Long before he had a tribe of children to call his own, actor Brad Pitt broke down in tears on primetime TV when talking about how much he wanted to have a daughter.
“Little girls, they just crush me — they break my heart,” he said.
Now with three daughters — and three sons — to call his own, Pitt has more than achieved his dream. He will also have had ample opportunity to experience the powerful influence that little girls have on their fathers: The most masculine man will learn to love pink, take part in endless games of dressing up and even bake fairy cakes if that’s what his little princess desires.
New research shows, however, that daughters have an even more profound effect on their daddies: Fathers, say Andrew Oswald from the University of Warwick and Nattavudh Powdthavee, of the University of York, will shift their political allegiance for their daughters. Using research from the British Household Panel Survey, Oswald and Powdthavee found that the more daughters there are in a household, the more likely their father is to vote Labour or Liberal Democrat.
In an unpublished paper that has been submitted to an economics journal, the pair say: “This paper provides evidence that daughters make people more left-wing, while having sons, by contrast, makes them more right-wing.”

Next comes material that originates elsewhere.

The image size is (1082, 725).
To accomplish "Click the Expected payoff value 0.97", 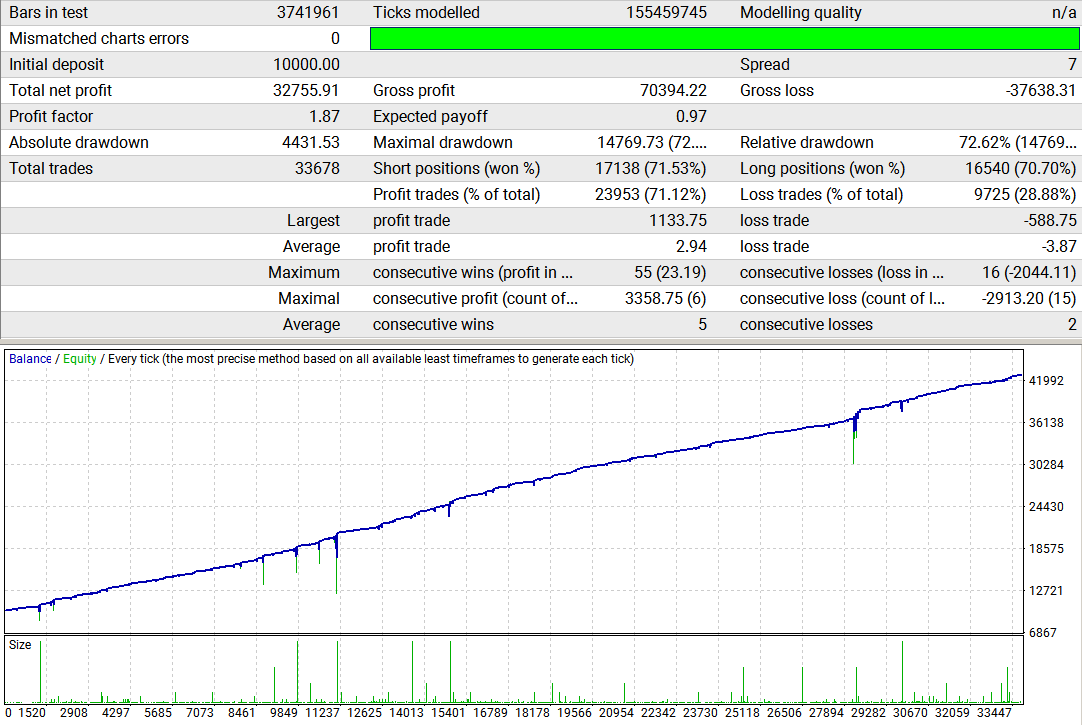I will [691, 117].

The academics go on to speculate that left-wing families become so through a predominance of females down successive generations, as anecdotally evidenced by British actor Tony Booth [father of former British prime minister Tony Blair’s wife, Cherie Blair] and his many daughters, or the late leader of the Labour Party, John Smith, and his three daughters.

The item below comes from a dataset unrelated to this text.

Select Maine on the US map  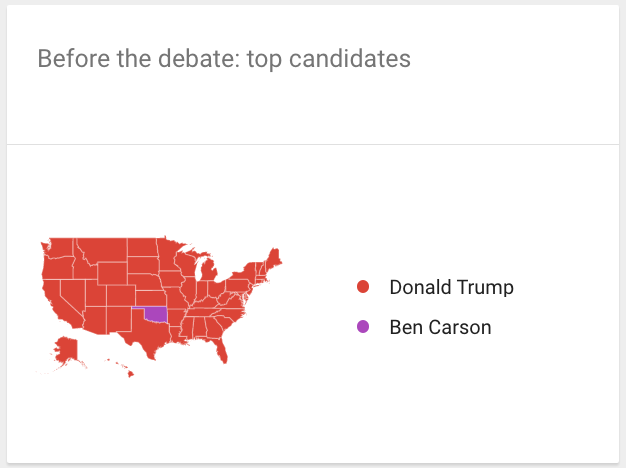click(x=274, y=258)
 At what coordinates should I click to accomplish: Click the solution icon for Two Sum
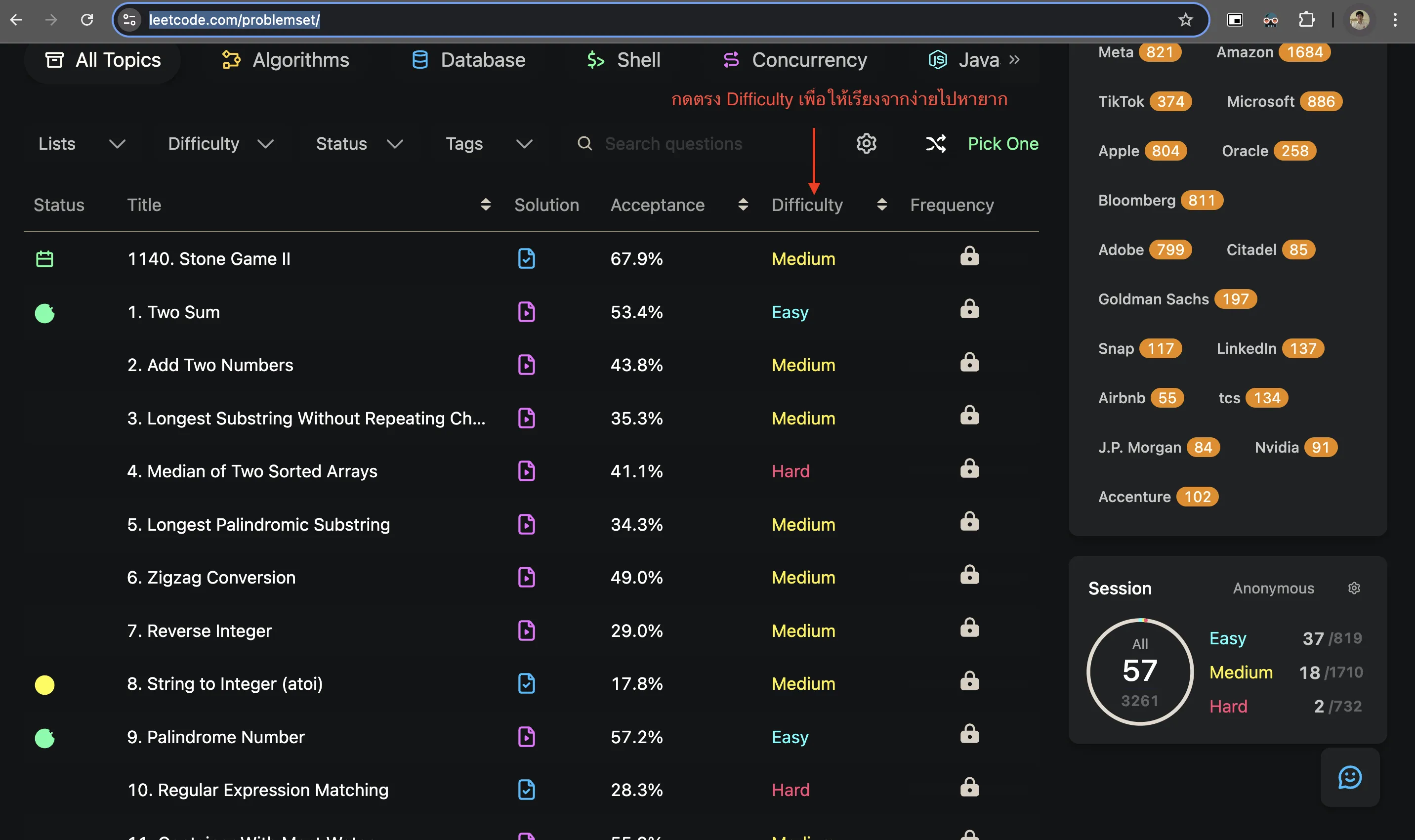(x=527, y=311)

The study showed that in the UK, compared with males, females tend to be more in favor of higher taxes to fund provision such as the country’s health service. Higher taxation also affects them less since they tend to be in a lower income bracket.
“As men acquire female children,” Oswald said, “those men gradually shift their political stance and become more sympathetic to the ‘female’ desire for a ... larger amount for the public good. They become more left-wing.”
“Similarly, a mother with sons becomes sympathetic to the ‘male’ case for lower taxes and a smaller supply of public goods. Political feelings are much less independently chosen than people realize,” he said. “Children mold their parents. It’s so scientifically attractive because it’s out of the parents’ control — whether they have a boy or a girl.”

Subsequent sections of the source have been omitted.